1. I ricorrenti sostengono

che i redditi da attività dipendente della moglie,__________, pari a fr.

80'210.- sono già stati tassati alla fonte, come evincibile dal certificato di

salario agli atti, nel quale viene indicato “Ritenuta d’imposta alla fonte,

fr. 7'020.-“. Con scritto 27/28.5.2020, i contribuenti hanno precisato che

la loro intenzione ricorsuale è quella di avversare la procedura di tassazione

ordinaria sostitutiva.

Secondo l’autorità

fiscale, nel caso di specie è corretto applicare la procedura della tassazione

ordinaria sostitutiva di cui all’art. 113 LT ritenuto come i salari lordi

sottoposti a imposta alla fonte superano i fr. 120'000.- lordi annui: ciò

comporta che i redditi soggetti ad imposta alla fonte sono tassati in via

ordinaria, l’imposta alla fonte viene per contro considerata quale acconto.

Considerandi

2.

2.1.

I lavoratori stranieri

che, senza permesso di domicilio della polizia degli stranieri, hanno domicilio

o dimora fiscale in Svizzera, sono assoggettati a una ritenuta d’imposta alla

fonte per il loro reddito da attività lucrativa dipendente (art. 83 cpv. 1

prima frase LIFD; art. 104 cpv. 1 prima frase LT).

L’imposta alla fonte

sostituisce l’imposta sul reddito da attività lucrativa riscossa secondo la

procedura ordinaria (art. 87 prima frase LIFD; art. 104 cpv. 1 terza frase LT).

Per i casi di cui agli articoli 90 LIFD e 112 e 113 LT è fatta salva la

tassazione ordinaria (art. 87 seconda frase LIFD; art. 104 cpv. 1 quarta frase

LT).

2.2

La prima ipotesi in cui è

prevista la tassazione ordinaria è quella della cosiddetta tassazione

ordinaria complementare.

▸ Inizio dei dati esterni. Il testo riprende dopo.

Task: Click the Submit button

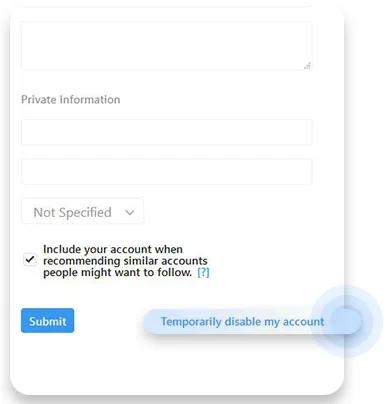Action: pyautogui.click(x=47, y=321)
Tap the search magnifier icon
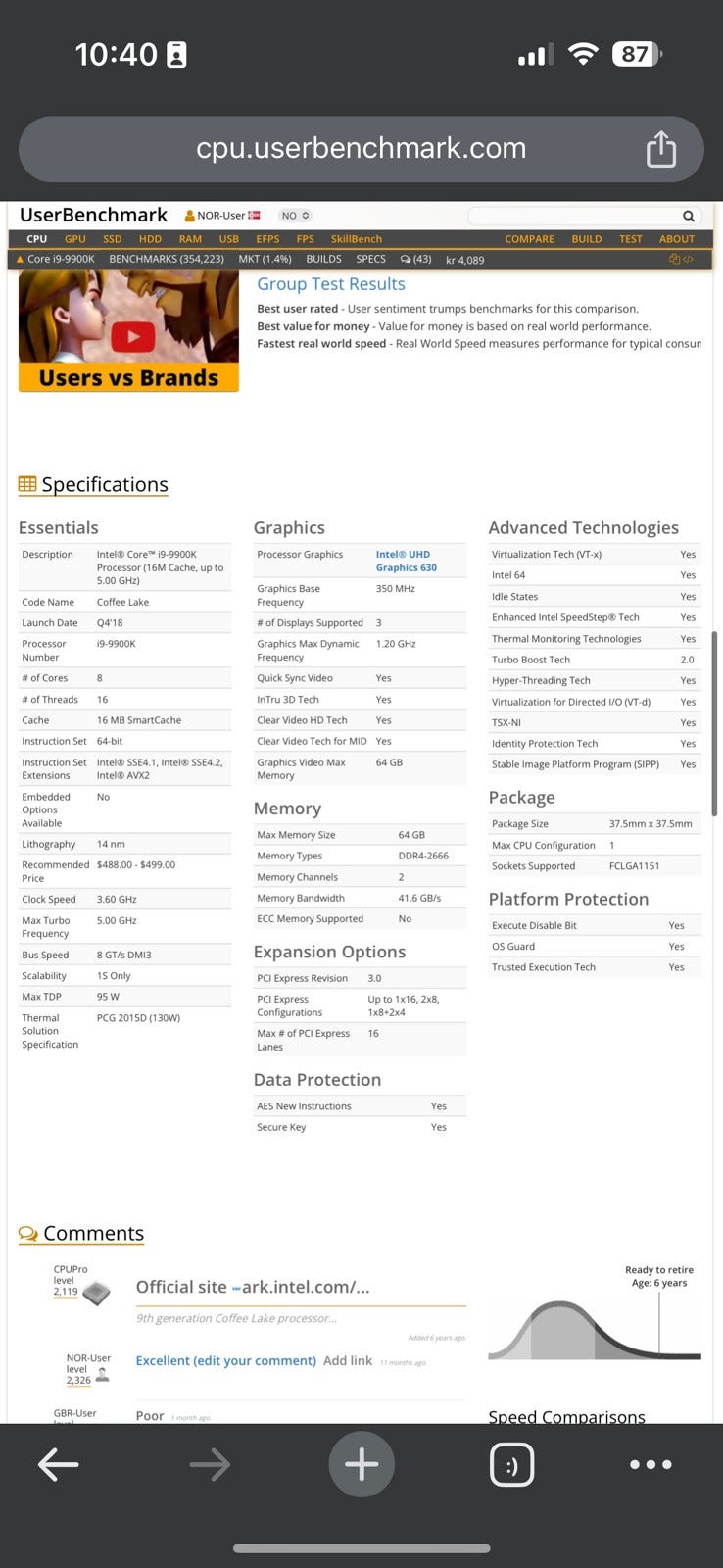 [x=689, y=216]
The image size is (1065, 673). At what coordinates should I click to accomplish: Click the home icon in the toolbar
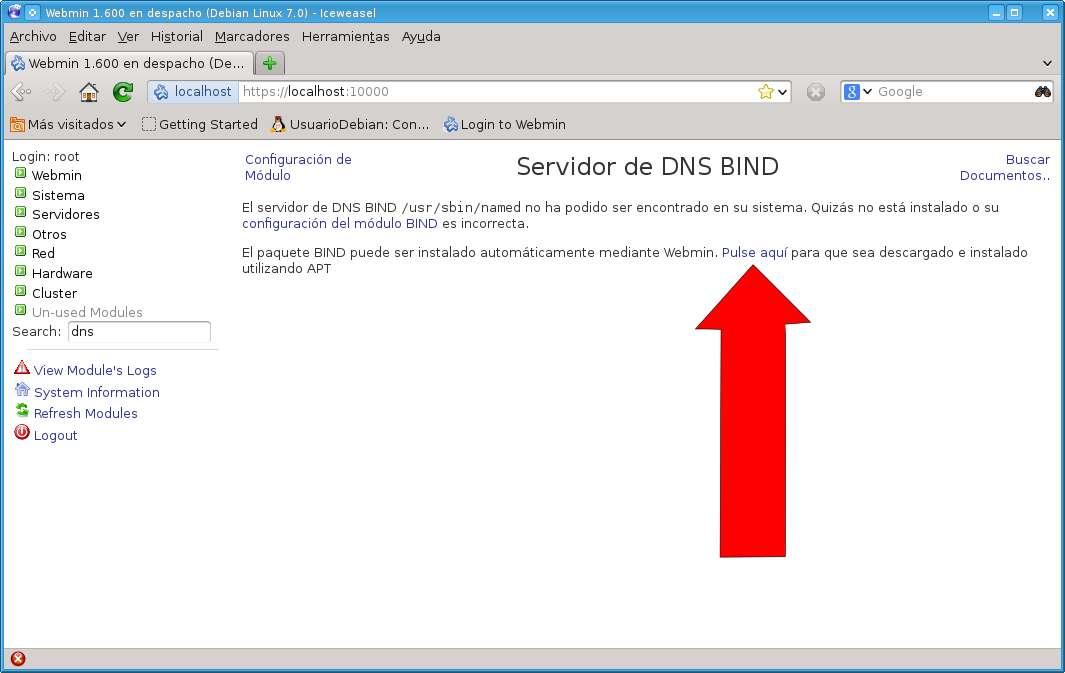[88, 91]
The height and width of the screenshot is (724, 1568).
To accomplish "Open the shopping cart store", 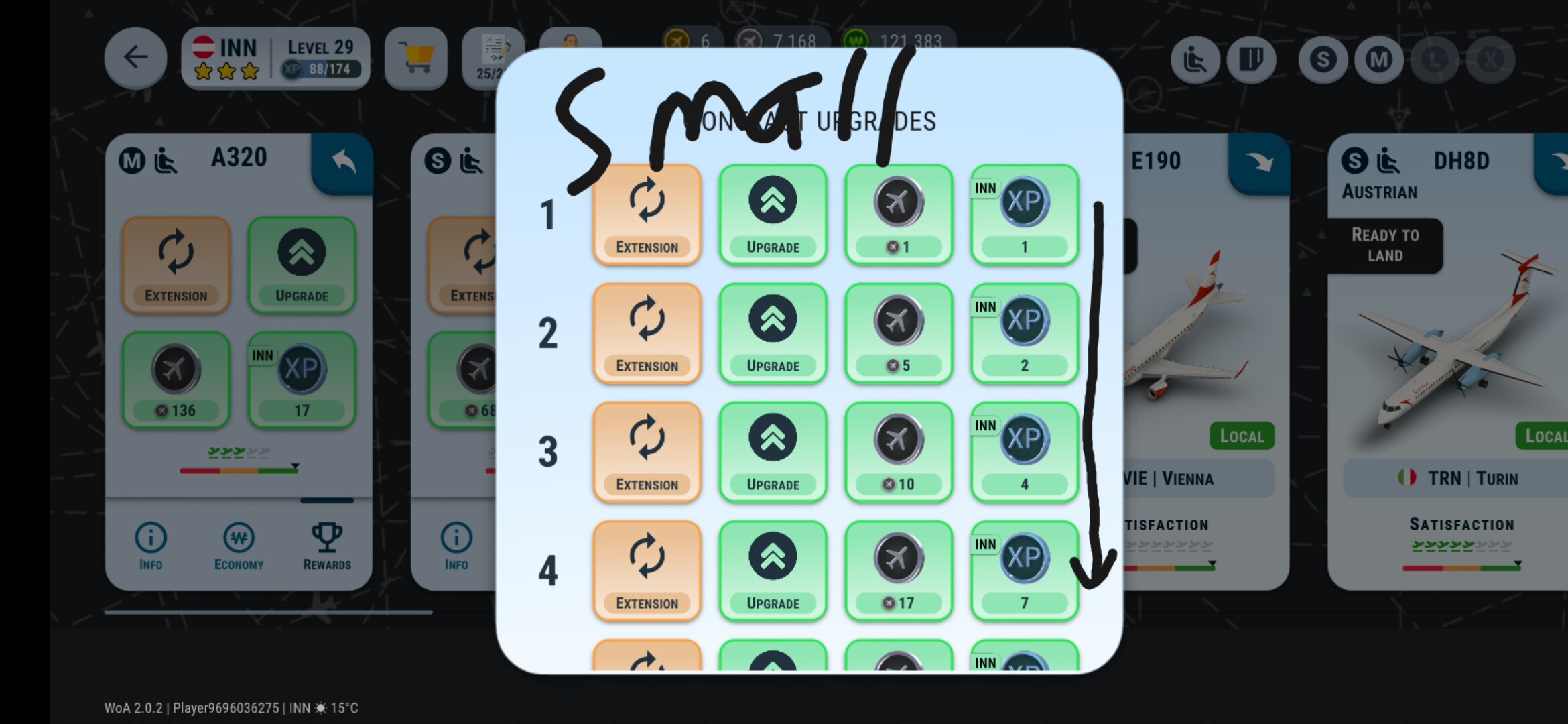I will point(416,58).
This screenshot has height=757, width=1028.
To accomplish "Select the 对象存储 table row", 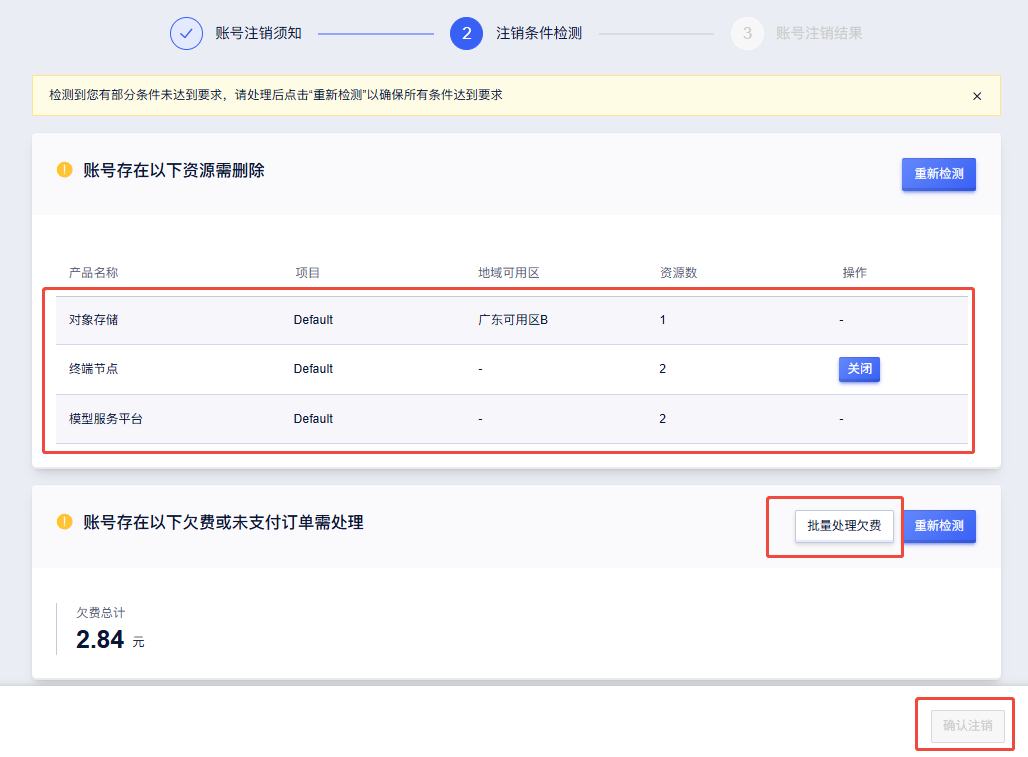I will pyautogui.click(x=510, y=320).
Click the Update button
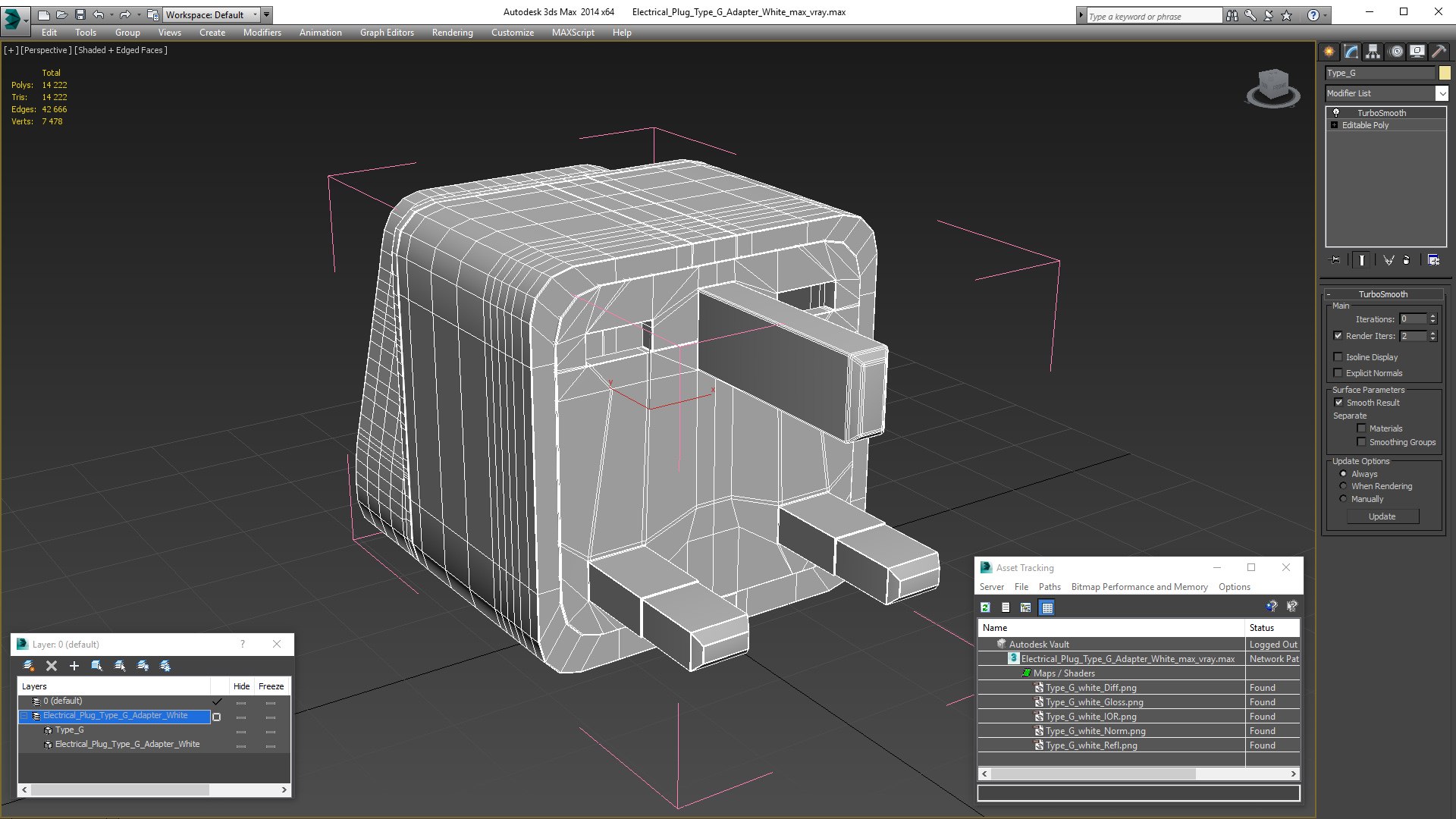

Le persone assoggettate all’imposta alla fonte

sono infatti imponibili secondo la procedura ordinaria per quanto concerne i

redditi non assoggettati all’imposta alla fonte (art. 90 cpv. 1 prima frase

LIFD; art. 112 cpv. 1 prima frase LT).

Poiché la ritenuta

d’imposta alla fonte concerne solo il reddito da attività lucrativa dipendente,

tutti gli altri redditi del contribuente sono soggetti alla tassazione

ordinaria complementare (cfr. anche la sentenza del TF 2C_490/2013 del 29.1.2014

consid. 3.1, in RF 69/2014 p. 316). Vi rientrano soprattutto i redditi da

attività lucrativa indipendente, della sostanza mobiliare ed immobiliare, dai

diritti d’autore e licenze, le vincite alle lotterie oppure ai concorsi, come

pure i redditi da usufrutto oppure provenienti da fondazioni, le rendite, le pensioni,

gli alimenti oppure le prestazioni in capitale della previdenza.

Nella procedura della

tassazione ordinaria il contribuente ha di principio diritto a tutte le

deduzioni dal reddito, che sono previste agli art. 26-33a LIFD e 35 LIFD.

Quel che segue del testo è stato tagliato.